Luca Mercalli è uno scienziato, un meteorologo, serio e preparato. È abbastanza noto al pubblico: probabilmente, più che per le pur numerose pubblicazioni, per le apparizioni televisive, soprattutto quale ospite fisso, per alcuni anni, della trasmissione “Che tempo che fa” di Fabio Fazio.
Nelle ultime due stagioni la Rai gli aveva affidato la realizzazione e la conduzione di alcune puntate di “Scala Mercalli”. Un programma dedicato ai problemi ambientali più urgenti, con servizi filmati di ottima fattura acquisiti anche all’estero, e la presenza di ospiti preparati e stimati. Una specie di Quark più legato all’attualità, insomma. Un vero esempio di Servizio pubblico, quello che dovrebbe più spesso offrire la televisione di Stato ai cittadini che, fra l’altro, sono obbligati a pagare il canone.

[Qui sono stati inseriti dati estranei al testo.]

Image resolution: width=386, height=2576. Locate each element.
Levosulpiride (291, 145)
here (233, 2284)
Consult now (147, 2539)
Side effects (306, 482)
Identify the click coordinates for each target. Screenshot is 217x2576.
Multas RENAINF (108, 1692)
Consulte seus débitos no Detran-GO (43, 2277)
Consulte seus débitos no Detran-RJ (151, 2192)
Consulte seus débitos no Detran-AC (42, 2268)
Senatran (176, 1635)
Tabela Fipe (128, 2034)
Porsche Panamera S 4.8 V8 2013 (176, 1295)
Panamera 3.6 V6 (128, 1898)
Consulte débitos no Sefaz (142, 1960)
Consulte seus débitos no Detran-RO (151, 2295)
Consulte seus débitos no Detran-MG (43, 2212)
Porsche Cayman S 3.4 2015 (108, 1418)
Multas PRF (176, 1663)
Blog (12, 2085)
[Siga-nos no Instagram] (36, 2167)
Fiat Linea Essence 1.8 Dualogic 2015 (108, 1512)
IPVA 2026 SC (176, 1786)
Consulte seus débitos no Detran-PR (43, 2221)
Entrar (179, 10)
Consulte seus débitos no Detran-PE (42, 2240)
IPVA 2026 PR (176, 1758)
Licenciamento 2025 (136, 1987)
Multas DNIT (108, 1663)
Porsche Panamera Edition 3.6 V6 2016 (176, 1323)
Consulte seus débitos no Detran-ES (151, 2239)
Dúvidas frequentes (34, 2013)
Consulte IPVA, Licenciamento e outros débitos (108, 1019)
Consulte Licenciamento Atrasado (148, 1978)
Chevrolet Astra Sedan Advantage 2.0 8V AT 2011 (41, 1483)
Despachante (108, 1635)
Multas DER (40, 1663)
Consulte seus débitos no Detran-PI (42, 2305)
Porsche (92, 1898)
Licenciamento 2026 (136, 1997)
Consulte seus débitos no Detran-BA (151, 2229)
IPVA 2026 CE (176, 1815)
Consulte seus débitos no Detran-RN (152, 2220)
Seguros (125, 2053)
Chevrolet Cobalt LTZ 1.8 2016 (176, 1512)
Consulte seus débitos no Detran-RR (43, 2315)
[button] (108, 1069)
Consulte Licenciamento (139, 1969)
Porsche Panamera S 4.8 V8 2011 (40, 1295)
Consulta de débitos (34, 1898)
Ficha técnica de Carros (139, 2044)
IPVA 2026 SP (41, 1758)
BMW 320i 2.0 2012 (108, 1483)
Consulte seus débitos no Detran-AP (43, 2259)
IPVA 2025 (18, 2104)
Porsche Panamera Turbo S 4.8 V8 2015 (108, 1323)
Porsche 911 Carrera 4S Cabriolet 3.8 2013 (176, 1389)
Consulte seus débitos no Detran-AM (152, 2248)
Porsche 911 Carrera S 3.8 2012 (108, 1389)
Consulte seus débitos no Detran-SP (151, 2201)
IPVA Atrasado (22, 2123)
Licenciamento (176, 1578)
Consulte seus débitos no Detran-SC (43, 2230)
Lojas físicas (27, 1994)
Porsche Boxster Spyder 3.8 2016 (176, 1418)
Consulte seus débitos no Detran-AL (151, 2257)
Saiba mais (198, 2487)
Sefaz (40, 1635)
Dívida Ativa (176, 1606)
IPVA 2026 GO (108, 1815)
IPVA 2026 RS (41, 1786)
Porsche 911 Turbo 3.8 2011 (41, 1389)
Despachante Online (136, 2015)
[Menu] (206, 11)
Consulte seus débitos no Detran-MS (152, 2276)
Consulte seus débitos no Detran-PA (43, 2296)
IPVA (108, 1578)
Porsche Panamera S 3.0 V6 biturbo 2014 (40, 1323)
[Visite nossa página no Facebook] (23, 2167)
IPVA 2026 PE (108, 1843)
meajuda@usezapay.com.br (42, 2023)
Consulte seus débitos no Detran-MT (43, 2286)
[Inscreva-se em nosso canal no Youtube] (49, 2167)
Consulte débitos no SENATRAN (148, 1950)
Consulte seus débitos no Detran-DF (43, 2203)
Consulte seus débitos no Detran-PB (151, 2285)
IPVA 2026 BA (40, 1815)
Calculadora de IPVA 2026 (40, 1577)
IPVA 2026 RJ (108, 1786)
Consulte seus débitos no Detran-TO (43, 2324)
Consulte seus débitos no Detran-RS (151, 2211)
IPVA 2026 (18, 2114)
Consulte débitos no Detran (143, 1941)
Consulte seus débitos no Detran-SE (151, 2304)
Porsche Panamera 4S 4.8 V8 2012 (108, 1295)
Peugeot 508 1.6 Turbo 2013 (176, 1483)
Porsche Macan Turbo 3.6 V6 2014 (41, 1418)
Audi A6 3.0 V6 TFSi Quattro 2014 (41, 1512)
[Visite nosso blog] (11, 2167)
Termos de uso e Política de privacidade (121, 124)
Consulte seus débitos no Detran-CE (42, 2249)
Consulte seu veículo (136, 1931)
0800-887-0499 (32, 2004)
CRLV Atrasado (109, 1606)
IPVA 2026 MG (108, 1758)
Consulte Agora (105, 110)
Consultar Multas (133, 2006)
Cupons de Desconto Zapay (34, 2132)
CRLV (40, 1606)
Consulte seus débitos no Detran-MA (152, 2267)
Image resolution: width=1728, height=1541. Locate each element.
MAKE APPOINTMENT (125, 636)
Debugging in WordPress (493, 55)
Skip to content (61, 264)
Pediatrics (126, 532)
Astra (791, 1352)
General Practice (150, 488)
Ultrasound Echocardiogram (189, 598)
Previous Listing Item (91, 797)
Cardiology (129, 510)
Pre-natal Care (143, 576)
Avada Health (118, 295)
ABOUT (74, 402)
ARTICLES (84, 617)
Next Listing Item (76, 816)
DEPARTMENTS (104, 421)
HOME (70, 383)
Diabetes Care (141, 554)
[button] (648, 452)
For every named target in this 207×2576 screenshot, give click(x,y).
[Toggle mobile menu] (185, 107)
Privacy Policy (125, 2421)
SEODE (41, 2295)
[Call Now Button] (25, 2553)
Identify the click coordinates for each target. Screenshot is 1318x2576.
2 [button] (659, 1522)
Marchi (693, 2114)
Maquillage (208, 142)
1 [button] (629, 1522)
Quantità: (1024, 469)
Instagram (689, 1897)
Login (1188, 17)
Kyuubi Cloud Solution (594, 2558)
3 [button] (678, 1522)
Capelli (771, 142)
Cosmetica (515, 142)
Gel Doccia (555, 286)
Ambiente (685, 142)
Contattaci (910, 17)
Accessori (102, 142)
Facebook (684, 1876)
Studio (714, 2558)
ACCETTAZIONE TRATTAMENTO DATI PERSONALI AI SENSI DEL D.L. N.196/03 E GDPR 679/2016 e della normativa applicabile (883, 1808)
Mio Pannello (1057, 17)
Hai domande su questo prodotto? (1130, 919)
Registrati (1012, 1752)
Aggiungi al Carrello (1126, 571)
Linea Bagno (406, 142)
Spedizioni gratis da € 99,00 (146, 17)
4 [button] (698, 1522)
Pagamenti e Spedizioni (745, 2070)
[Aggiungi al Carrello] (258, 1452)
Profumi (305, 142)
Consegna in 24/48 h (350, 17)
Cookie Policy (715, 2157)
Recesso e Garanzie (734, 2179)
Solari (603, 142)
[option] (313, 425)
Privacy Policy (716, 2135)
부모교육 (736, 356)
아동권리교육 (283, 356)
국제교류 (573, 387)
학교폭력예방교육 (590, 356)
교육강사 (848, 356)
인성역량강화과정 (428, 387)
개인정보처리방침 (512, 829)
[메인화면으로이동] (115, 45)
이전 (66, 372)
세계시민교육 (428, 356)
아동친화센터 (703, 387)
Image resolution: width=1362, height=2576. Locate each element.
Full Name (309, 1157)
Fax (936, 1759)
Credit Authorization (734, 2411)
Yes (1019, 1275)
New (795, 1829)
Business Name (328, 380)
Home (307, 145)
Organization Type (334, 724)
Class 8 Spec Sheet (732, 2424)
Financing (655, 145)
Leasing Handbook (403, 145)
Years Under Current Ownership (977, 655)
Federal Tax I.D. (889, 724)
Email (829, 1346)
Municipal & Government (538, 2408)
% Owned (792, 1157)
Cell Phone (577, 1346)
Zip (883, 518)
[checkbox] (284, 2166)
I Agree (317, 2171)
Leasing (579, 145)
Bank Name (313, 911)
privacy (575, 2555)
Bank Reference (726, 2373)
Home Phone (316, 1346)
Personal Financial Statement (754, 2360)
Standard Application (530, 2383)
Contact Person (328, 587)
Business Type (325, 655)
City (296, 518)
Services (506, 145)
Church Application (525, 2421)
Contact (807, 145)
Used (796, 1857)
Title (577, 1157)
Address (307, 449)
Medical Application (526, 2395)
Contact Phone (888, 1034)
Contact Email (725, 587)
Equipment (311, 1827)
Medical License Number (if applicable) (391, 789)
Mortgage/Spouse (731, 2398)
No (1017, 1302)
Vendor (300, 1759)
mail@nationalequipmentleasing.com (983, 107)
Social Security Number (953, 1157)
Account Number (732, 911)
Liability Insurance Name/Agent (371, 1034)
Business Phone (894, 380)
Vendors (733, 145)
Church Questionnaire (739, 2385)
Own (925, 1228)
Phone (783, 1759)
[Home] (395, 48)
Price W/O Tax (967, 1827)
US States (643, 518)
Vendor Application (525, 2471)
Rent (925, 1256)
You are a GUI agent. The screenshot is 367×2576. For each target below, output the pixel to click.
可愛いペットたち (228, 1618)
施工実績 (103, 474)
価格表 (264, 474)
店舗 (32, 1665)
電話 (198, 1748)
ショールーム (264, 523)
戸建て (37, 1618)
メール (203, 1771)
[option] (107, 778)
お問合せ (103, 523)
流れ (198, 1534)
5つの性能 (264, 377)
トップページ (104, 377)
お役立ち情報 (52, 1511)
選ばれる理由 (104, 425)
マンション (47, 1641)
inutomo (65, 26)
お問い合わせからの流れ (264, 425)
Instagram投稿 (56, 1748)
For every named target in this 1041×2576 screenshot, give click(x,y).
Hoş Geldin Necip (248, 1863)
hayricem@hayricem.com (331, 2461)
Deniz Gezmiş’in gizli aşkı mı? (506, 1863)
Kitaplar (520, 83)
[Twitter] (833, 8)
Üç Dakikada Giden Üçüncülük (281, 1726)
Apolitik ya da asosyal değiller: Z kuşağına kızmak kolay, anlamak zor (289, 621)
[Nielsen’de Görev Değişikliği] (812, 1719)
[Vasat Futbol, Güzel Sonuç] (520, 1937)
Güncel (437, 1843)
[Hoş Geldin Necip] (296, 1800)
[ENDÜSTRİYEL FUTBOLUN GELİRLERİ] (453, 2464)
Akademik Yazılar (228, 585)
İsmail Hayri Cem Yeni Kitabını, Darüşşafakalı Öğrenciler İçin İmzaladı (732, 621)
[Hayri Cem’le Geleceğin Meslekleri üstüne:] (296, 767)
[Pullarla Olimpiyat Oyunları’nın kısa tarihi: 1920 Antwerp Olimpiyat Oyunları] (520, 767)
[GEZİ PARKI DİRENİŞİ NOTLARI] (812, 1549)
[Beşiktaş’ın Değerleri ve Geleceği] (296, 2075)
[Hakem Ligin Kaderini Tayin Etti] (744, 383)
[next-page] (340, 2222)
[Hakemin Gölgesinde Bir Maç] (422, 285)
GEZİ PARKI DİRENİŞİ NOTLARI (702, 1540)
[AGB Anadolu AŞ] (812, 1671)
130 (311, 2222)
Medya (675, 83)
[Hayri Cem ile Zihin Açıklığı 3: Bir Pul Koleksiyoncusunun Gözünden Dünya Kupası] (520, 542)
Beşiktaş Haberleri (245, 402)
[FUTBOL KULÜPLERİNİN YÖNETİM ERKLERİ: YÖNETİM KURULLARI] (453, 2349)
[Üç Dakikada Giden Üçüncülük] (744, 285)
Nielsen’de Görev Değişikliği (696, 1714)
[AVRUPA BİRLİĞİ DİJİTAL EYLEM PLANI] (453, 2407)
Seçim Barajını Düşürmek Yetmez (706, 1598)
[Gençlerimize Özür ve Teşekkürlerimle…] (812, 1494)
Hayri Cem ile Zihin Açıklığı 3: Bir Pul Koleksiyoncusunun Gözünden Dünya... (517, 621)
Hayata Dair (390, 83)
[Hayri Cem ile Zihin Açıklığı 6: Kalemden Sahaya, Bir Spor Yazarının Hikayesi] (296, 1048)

Ma questo programma deve chiudere. Nonostante gli apprezzamenti della critica e i buoni dati di ascolto. E’ un risultato dei nuovi palinsesti Rai. Non certo per volontà degli autori e del conduttore, che si è mostrato rammaricato del fatto. Semplicemente perché, nel nuovo corso della televisione dell’era “renziana” per certi tipi di programmi, evidentemente, non c’è più posto. E tra i politici qualcuno l’aveva detto chiaramente; è agli atti del parlamento un’interrogazione di tre senatori (30 marzo 2016) che tra l’altro recita testualmente “… risulta evidente che il sig. Luca Mercalli ha confezionato un prodotto di propaganda, fedele alle sue convinzioni all’interno di un programma della tv pubblica, pagata con il canone di tutti gli italiani, utilizzando come coro a sostegno di queste posizioni i suoi sodali con i quali da più di dieci anni organizza assemblee per contrastare la realizzazione della linea ad alta velocità (…) se tale modalità di informazione sia compatibile con quella di una tv pubblica; Al Direttore Rai, se questo sia il metodo di informazione con il quale intenda improntare la propria direzione delle reti Rai; se non ritenga necessario adottare i provvedimenti che riterrà più opportuni, e di propria competenza, nei confronti del conduttore Luca Mercalli …” Tra i firmatari, il noto Stefano Esposito, che è sempre molto attivo quando qualcuno mette in discussione gli interessi dei comitati d’affari legati alla realizzazione della Tav Torino Lione (oltre che inserirsi, pur essendo residente in Piemonte, nella giunta romana dell’ex sindaco Marino mentre il suo partito provvedeva ad affossarla). A parte l’arroganza di definire “sodali” gli ospiti della trasmissione che erano sempre studiosi preparati e affermati; a parte che, nelle trasmissioni di Mercalli, alla Tav è stato dedicato solo uno spazio minore (22 minuti su diverse ore complessive di programmazione), è evidente che l’intimidazione politica, almeno in questo caso, paga: il programma è stato chiuso. Con buona pace del rispetto per l’argomentazione scientifica.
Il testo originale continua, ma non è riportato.